Voilà à quoi ressemblait notre ancêtre (et celui de tout le règne animal)

C’est par le biais d’un article publié dans les Actes de l’Académie nationale des sciences (PNAS) que l’Ikaria wariootia a été présenté. Découvert grâce à une équipe coordonnée par les géologues de l’Université de Californie à Riverside, cet animal est considéré comme étant l’ancêtre de tous les animaux, les humains compris.

Cet animal de très petite taille similaire à un ver serait en effet le tout premier bilatérien. À l’instar des mammifères, des vers, des mollusques et des insectes, l’Ikaria wariootia dispose en effet d’un côté droit, d’un côté gauche, d’un dos et d’un torse.

Crédits Sohail Wasif/UCR

Mesurant entre 2 et 7 millimètres de long et 1 et 2,5 millimètres de large, l’Ikaria wariootia avait un corps cylindrique, une musculature un peu rainurée ainsi qu’une tête et une queue bien distinctes.

Des terriers fossilisés comme seuls indices de l’existence de cet animal archaïque

Des bilatéraux étaient à l’origine des terriers fossilisés datant de la période Édiacarienne (il y a 555 millions d’années) découverts à Nilpena, en Australie méridionale. Les scientifiques l’ont d’ailleurs affirmé depuis 15 ans, même si aucune preuve de l’existence des créatures en question n’a pu être prouvée au cours de cette période.

Mais la découverte du doctorant de l’Université de Californie à Riverside, Scott Evans, et du professeur de géologie, Mary Droser, a enfin confirmé l’existence du bilatéral à l’origine de ces terriers fossilisés.

Selon Evans, la certitude que cet animal ait existé durant la période Édiacarienne est très élevée. Mary Droser a également déclaré que « ce fossile est le plus vieux qu’ils n’ont jamais découvert et que cet animal est probablement le premier bilatéral, l’ancêtre de tous les animaux actuels ».

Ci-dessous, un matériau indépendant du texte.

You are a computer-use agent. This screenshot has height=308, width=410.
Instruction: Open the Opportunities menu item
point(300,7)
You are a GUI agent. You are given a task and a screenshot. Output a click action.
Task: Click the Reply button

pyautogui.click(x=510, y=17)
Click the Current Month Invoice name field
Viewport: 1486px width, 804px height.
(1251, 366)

La théorie des biologistes évolutionnistes concorde avec les recherches

Lors des études qui ont porté sur les terriers fossilisés, les chercheurs ont également découvert des crêtes en forme de « V », indiquant que ce dernier se déplaçait en contractant ses muscles, à l’instar d’un ver. Selon Droser, tout cela a été prédit par les biologistes évolutionniste, ce qui est particulièrement enthousiasmant.

Nous savons que la faune de l’Édiacarien comprenait les organismes multicellulaires complexes les plus anciens (dont les tapis d’algues) et que la grande majorité de ce groupe n’a pas de lien direct avec les animaux actuels. Ce qui n’est pas le cas pour l’Ikaria wariootia.

En dépit de sa forme vraiment banale, Ikaria wariootia est particulièrement complexe si on le compare aux autres fossiles de son ère.

Le fait qu’il eut la capacité de s’enterrer afin de se nourrir de matière organique démontre qu’il possédait des aptitudes sensorielles élémentaires. Cela indique également qu’à l’instar des animaux actuels, il avait aussi une bouche, des intestins et un anus.